According to a recent survey from Bankrate, 41 million adults in the US have been a victim of identity theft and 49 million more know someone who has been victimized. This crime is sometimes unavoidable and recovering from it takes a serious toll, both emotionally and financially.

Here are some of the ways identity theft causes stress for employees and some steps employers can take to help educate their workers.

Financial stress from identity theft

The number of ways identity theft and fraud can happen are startling – from a parent running up debts in a child’s name to a stranger abusing personal information from a data breach – and once an employee is victimized, the financial stress sets in.

A recent survey reported by HSB showed that more than a third of Americans had been the victim of a cybercrime in the past year, including the hacking of their personal information and their data being held for ransom. In nearly a quarter of these incidents, the victim spent up to $5,000 of their own money repairing the damage, while more than half spent up to $500. In fact, $15 billion was stolen through identity fraud last year in the US alone. This sudden major expense causes extreme financial stress for victims, in addition to the emotional anxiety of having their information abused.

A long recovery means drawn-out stress

This stress is often prolonged, as victims of identity theft face a difficult path to recovery that doesn’t happen overnight. If an employee of yours had their identity stolen, they might have their checking account emptied, debt transferred onto a credit card in their name or a mortgage opened using their credit. Their recovery process could include getting a police report, filing an identity theft report, ordering their credit reports and requesting fraud alerts or security freezes, even dealing with debt collectors and loan servicers looking to collect payments for fraudulent accounts, all while having to keep a careful eye on every one of their financial accounts for the foreseeable future.

It can take years for a victim to restore their credit and finances, often without any sort of explanation for how they became a victim. The Bureau of Justice Statistics’ most recent report claimed 68 percent of identity theft victims had no idea how the perpetrator got ahold of their personal information, leaving them still feeling vulnerable. If your workers are dealing with this kind of stress, whether it’s an ongoing abuse of their identity or paying thousands of dollars to restore the damage caused by fraud, the anxiety doesn’t go away once they arrive at work.

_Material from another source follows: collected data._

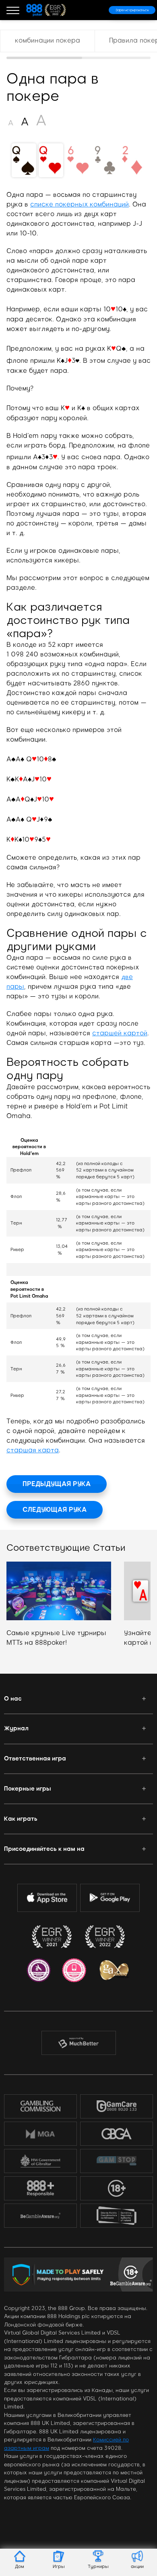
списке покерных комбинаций (79, 204)
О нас (13, 1698)
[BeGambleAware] (40, 2215)
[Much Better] (79, 2042)
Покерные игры (27, 1788)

Steps for employers to take

Your employees would certainly appreciate your understanding if they’re facing these issues, but they can also use your help. Workers of all ages can be victims and the less familiar they are with digital security, the more at risk they’ll be. Educate your employees about good digital habits – like using strong, unique passwords for every account and reviewing accounts on a regular basis for fraud – that can be applied to both the workplace and their personal lives. We’ve already seen that regular reminders can help change your workers’ habits, so encourage them to change passwords frequently and stay on top of their financial accounts.

You can also talk about risks like computer viruses, phishing attacks and ransomware, all of which can be used to steal data in or out of the workplace. Prevention is a major part of protection against identity theft and the more your workers know, the more prepared they’ll be to react appropriately and manage the financial stress that accompanies this crime.

Your workers can’t make the right decisions if they don’t have the knowledge they need both before and after their identity has been abused. When financial stress hits, having a guide is helpful, which is why providing the right resources is one of your best options to assist them.